GIVEN RECORDS:
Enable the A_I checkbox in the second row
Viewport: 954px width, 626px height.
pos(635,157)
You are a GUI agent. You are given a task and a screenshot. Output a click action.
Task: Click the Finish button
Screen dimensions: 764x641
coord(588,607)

==

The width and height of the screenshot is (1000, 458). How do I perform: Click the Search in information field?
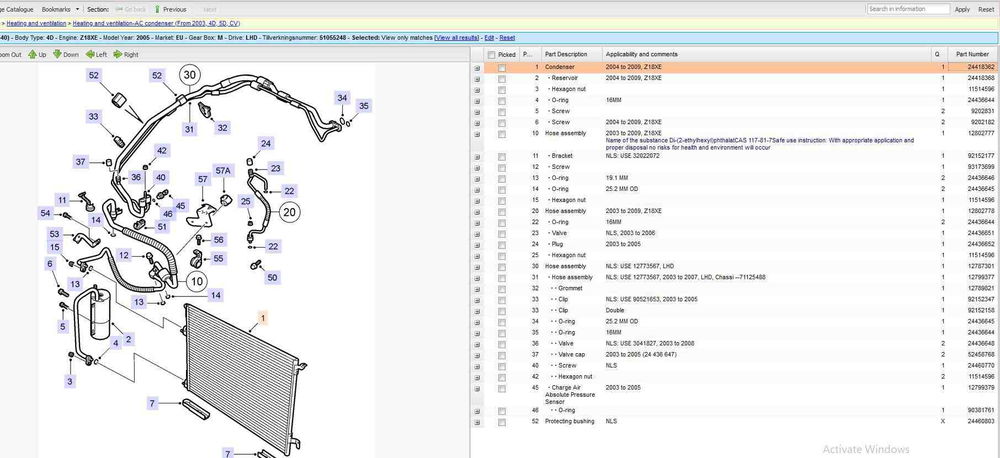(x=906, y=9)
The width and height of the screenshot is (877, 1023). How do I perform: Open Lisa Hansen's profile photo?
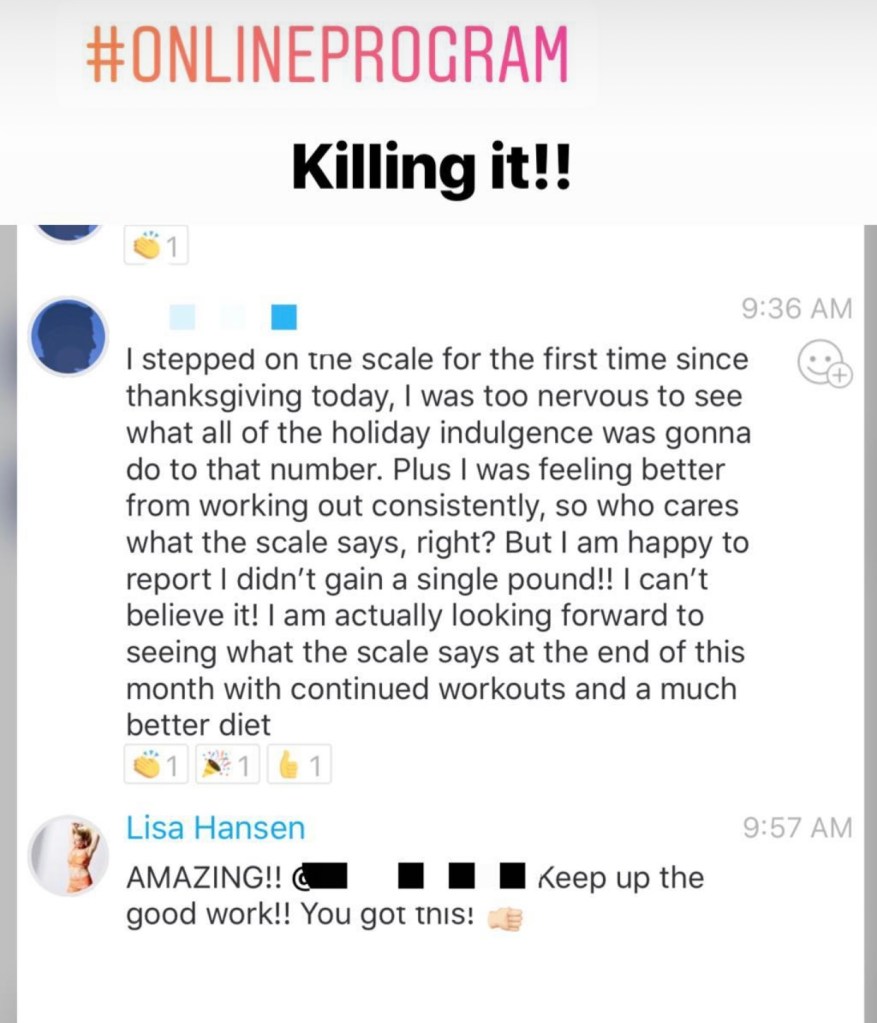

GIVEN INSTRUCTION: In the records from the line with "The width and height of the screenshot is (1000, 458)." up to and including the line with "The width and height of the screenshot is (877, 1023).", substitute "image" for every occurrence of "screenshot" and reproduce those lines with no other change. Omit the pictures from your answer.

TASK SOLUTION:
The width and height of the image is (1000, 458). How do I perform: Click the Search in information field?
(x=906, y=9)
The width and height of the image is (877, 1023). How do I perform: Open Lisa Hansen's profile photo?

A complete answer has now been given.